++++ Texte présenté ++++

Patrick Saurin accuse !
La vérité n’est pas
celle que nous serine à longueur de journée les journaux télévisés. Ne
confondons pas Etats ; Banques ; et le peuple Grec !
Patrick Saurin mérite d’être entendu, voici ses propos :
De grandes institutions qui
violent les règles élémentaires de droit, bafouent leurs propres statuts,
tolèrent des malversations et des fraudes, de grands responsables politiques et
financiers pris en flagrant délit d’infraction et de malversation, et pour
finir un peuple grec floué, humilié et spolié, telle est la triste réalité que
révèle en pleine lumière le Rapport préliminaire de la Commission pour la
Vérité sur la Dette grecque |1|.
Contrairement à ce que répète à
l’envi la cohorte d’experts et de journalistes invités à demeure des plateaux
de télévision, des radios et de la presse écrite, la crise grecque ne trouve
pas son origine dans un peuple essentialisé comme fainéant, fraudeur et vivant
à bon compte sur le dos de l’Europe et de ses habitants. C’est une toute autre
histoire que met en évidence la Commission à l’issue de ses premières
investigations.
Aléa (moral) jacta
est
En effet, la crise de la dette
publique grecque est en réalité une crise générée par quelques grandes banques,
en particulier françaises et allemandes, qui après avoir privatisé des profits
conséquents, ont socialisé une bonne partie de leurs pertes, non moins
conséquentes, par une manipulation digne des praticiens du jeu de bonneteau.

++++

**Énoncé 1**
Condensez le paragraphe de l'article sur la dette grecque qui commence par « Contrairement à ce que répète à l'envi » en gardant ses faits principaux.
**Énoncé 2**
Poursuivez l'article sur la dette grecque à partir de la phrase qui le termine.

++++ Données fournies ++++

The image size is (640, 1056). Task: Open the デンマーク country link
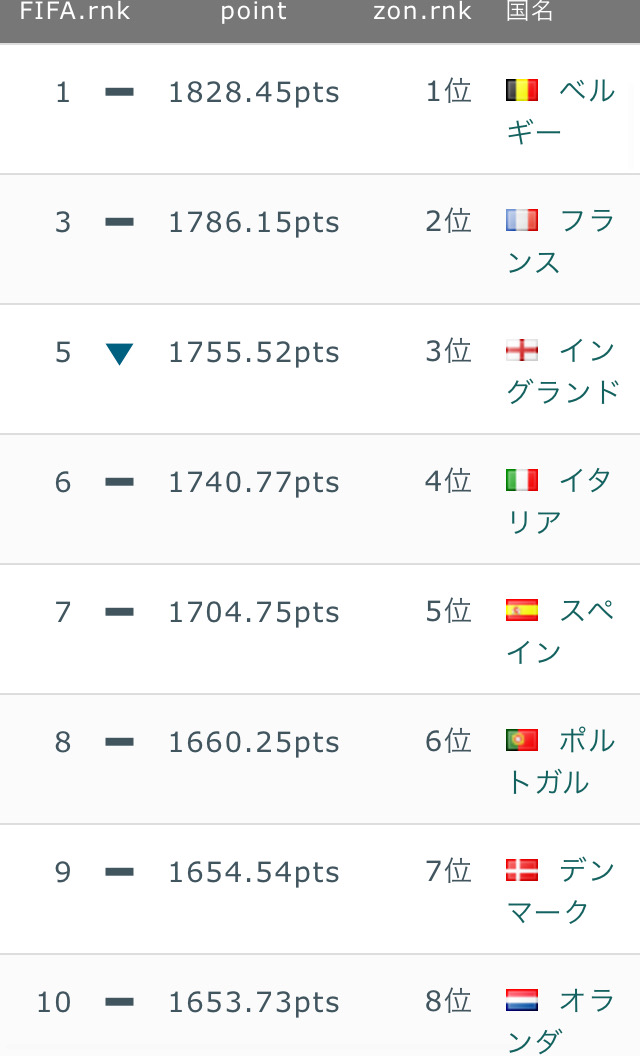[x=561, y=891]
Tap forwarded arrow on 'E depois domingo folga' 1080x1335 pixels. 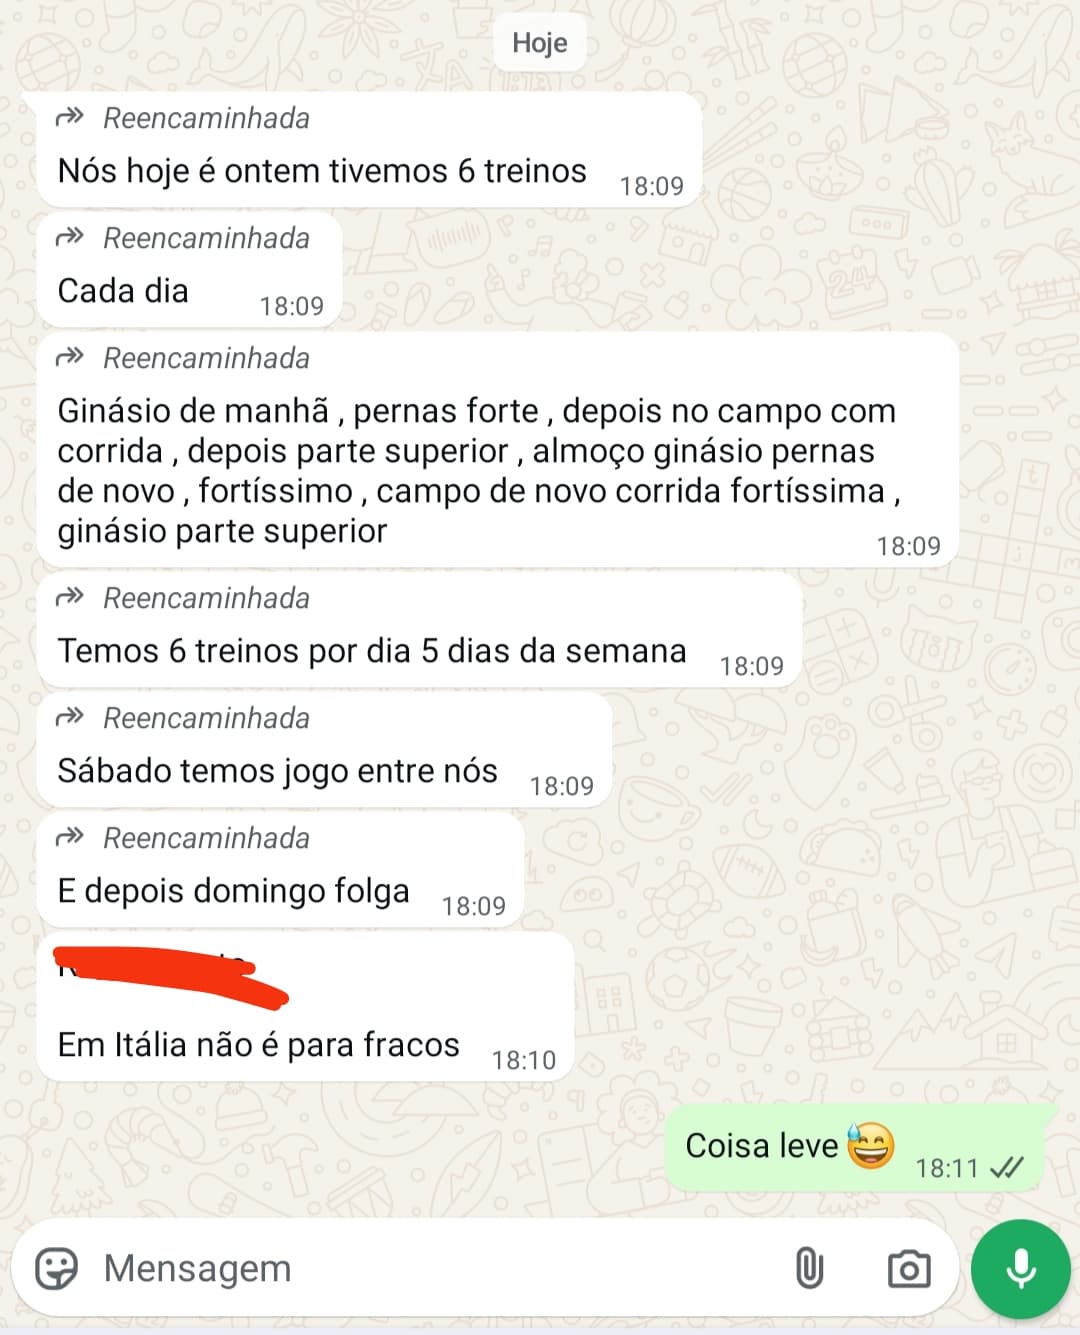coord(70,838)
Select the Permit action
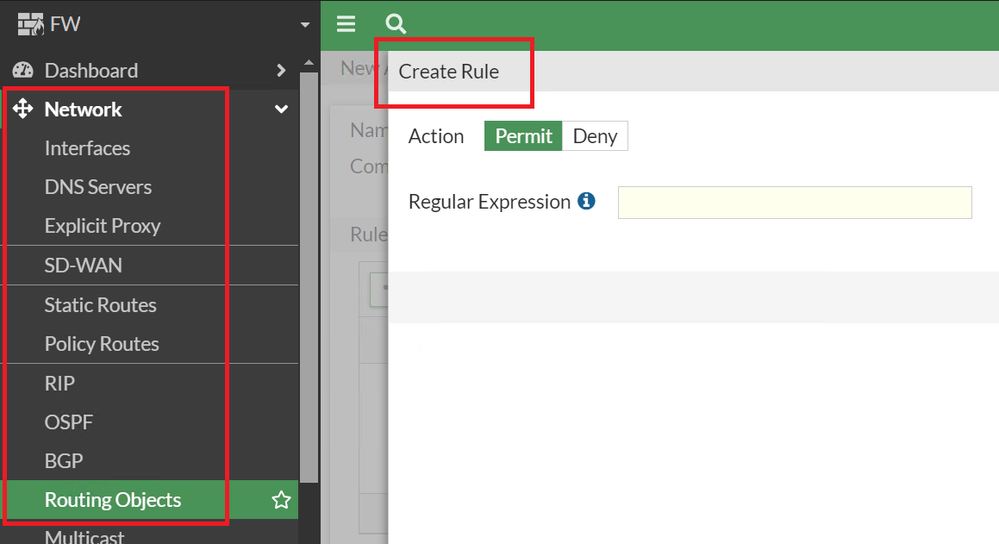 (x=523, y=136)
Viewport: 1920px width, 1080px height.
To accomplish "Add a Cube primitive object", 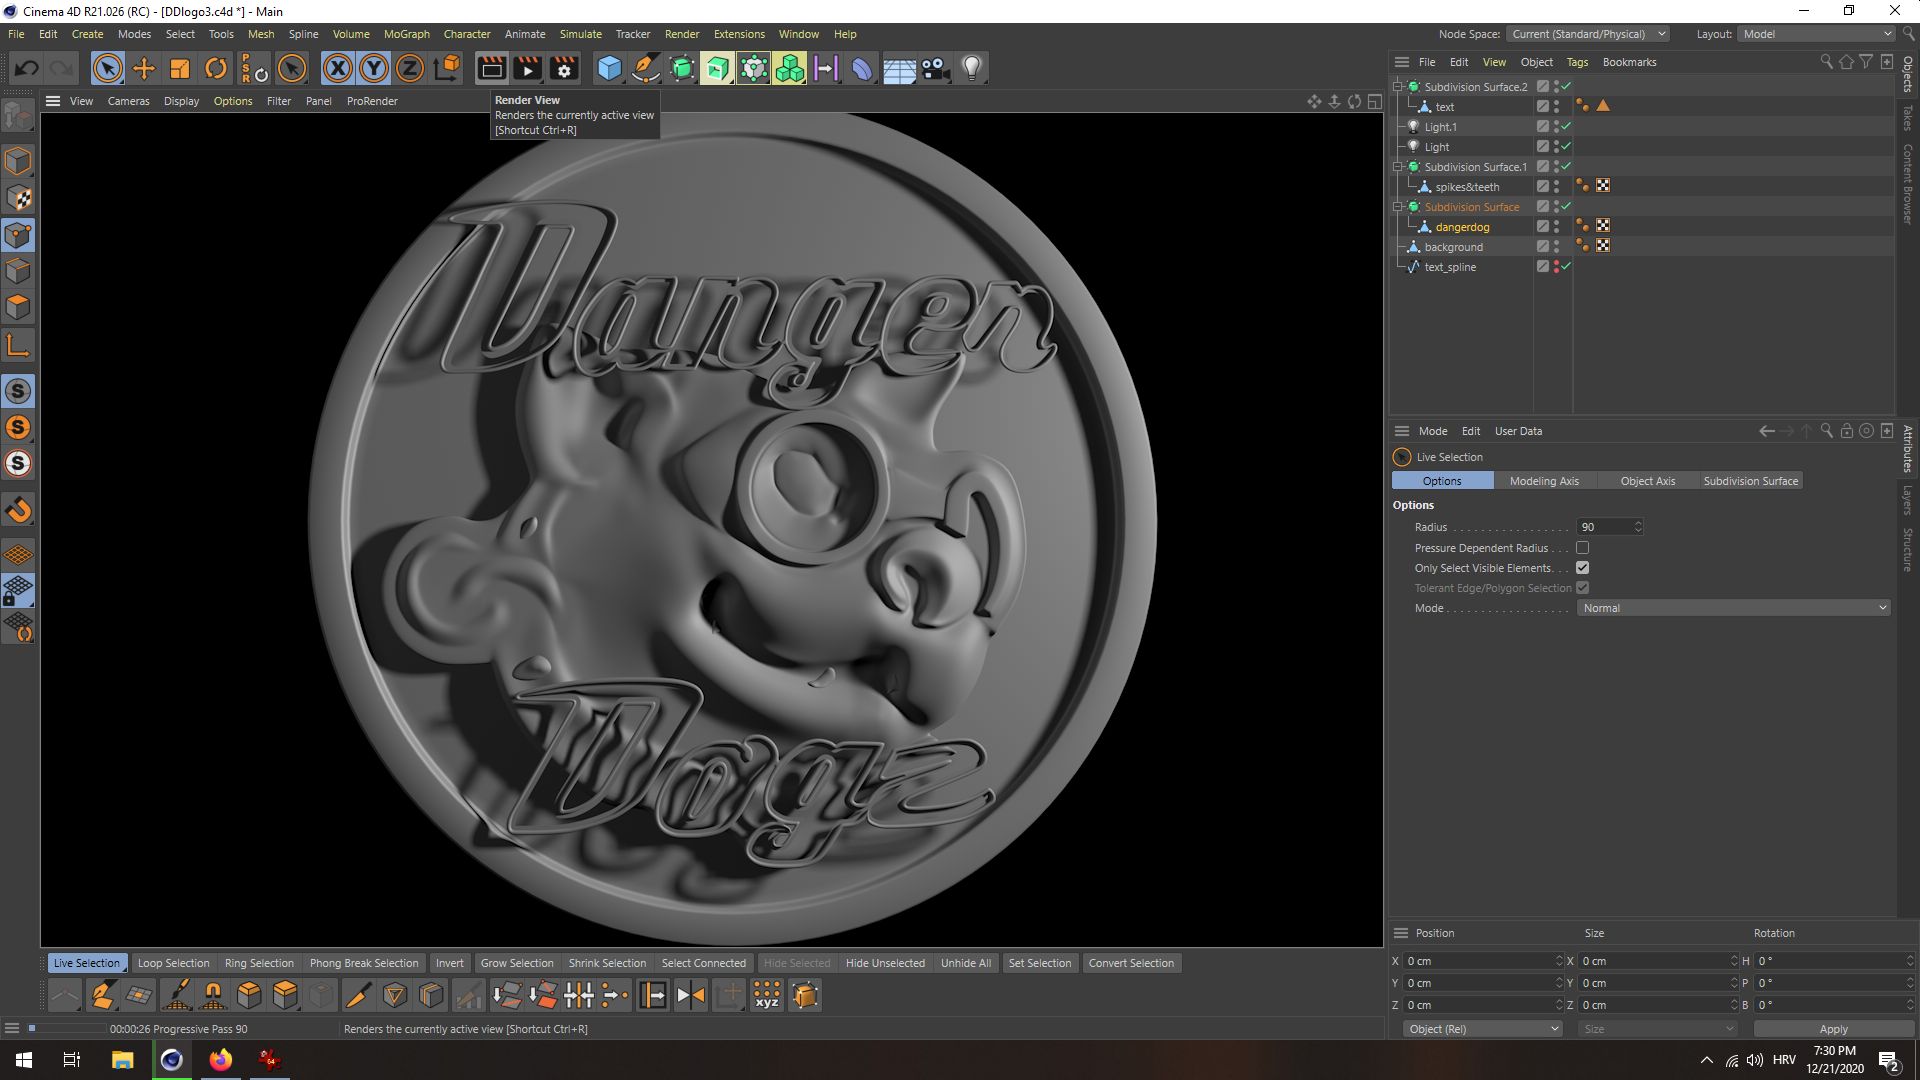I will click(609, 68).
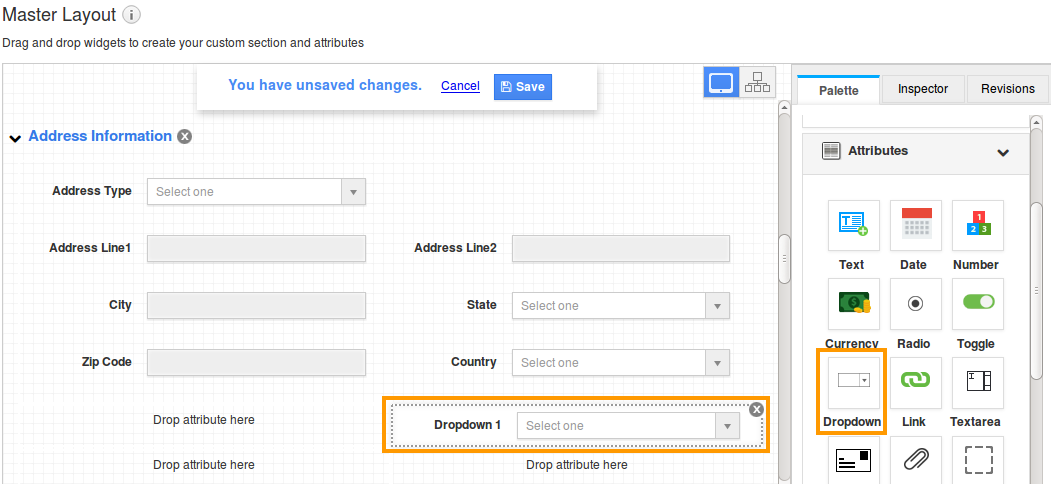This screenshot has height=484, width=1051.
Task: Switch to desktop layout view
Action: 721,82
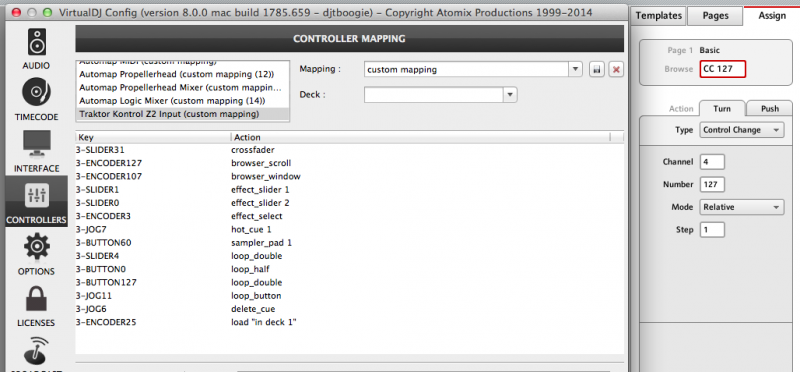800x372 pixels.
Task: Click the Channel input field
Action: [712, 162]
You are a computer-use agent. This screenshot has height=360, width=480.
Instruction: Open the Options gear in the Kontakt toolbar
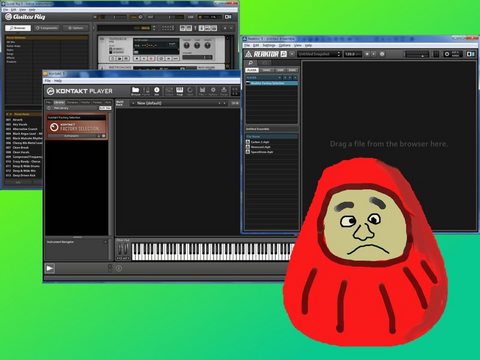[213, 90]
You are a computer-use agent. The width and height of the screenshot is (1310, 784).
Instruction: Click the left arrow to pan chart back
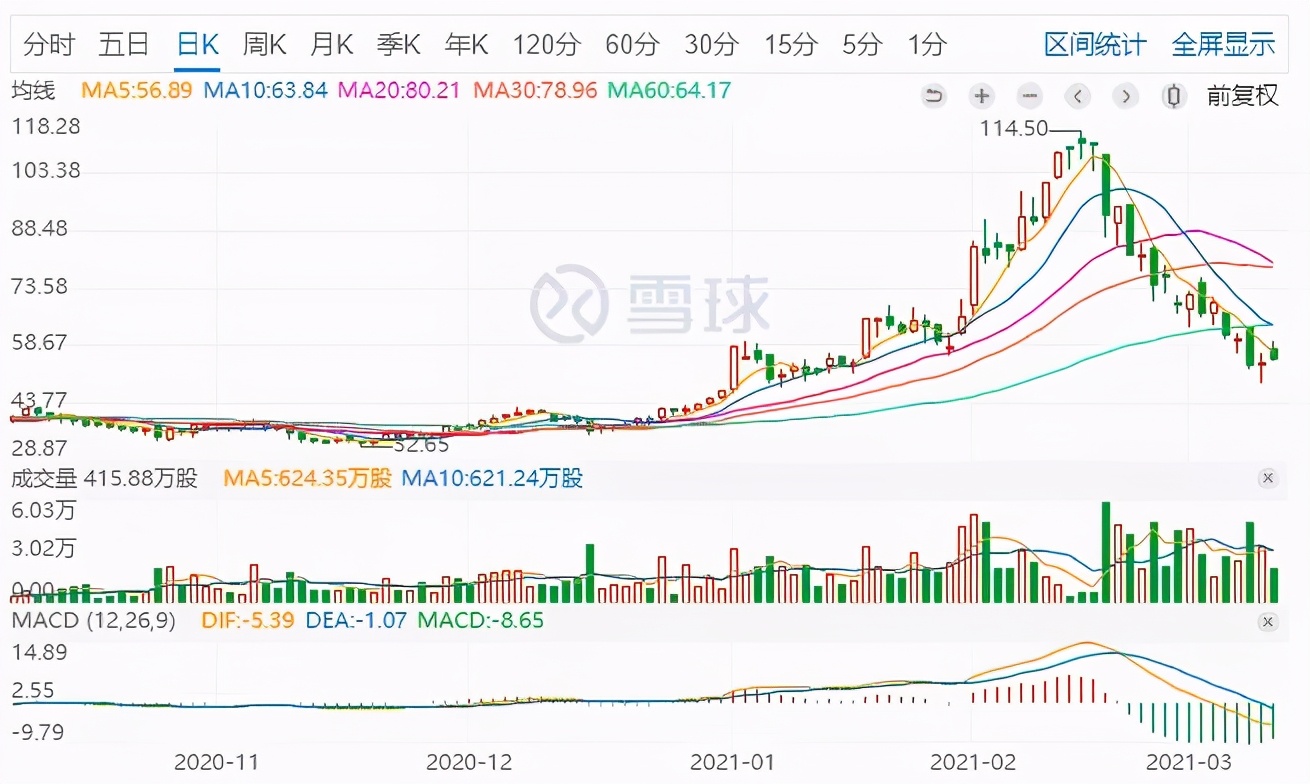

++++

**Réponse 1**
Les experts et journalistes invités dans les médias affirment le contraire. Pourtant, selon les premières investigations de la Commission, la crise grecque n'a pas pour origine un peuple présenté comme fainéant, fraudeur et vivant aux dépens de l'Europe.

**Réponse 2**
Dans cette escroquerie à grande échelle, le rôle du bonneteur ou manipulateur
est tenu par les banques, celui des complices ou « barons » par la Troïka (le
Fonds monétaire international, la Banque centrale européenne et la Commission
européenne), celui des seconds couteaux par les gouvernements des États
européens, et enfin celui de la victime par le peuple grec. Le préjudice subi
s’élève à 320 milliards d’euros, le montant de la dette grecque.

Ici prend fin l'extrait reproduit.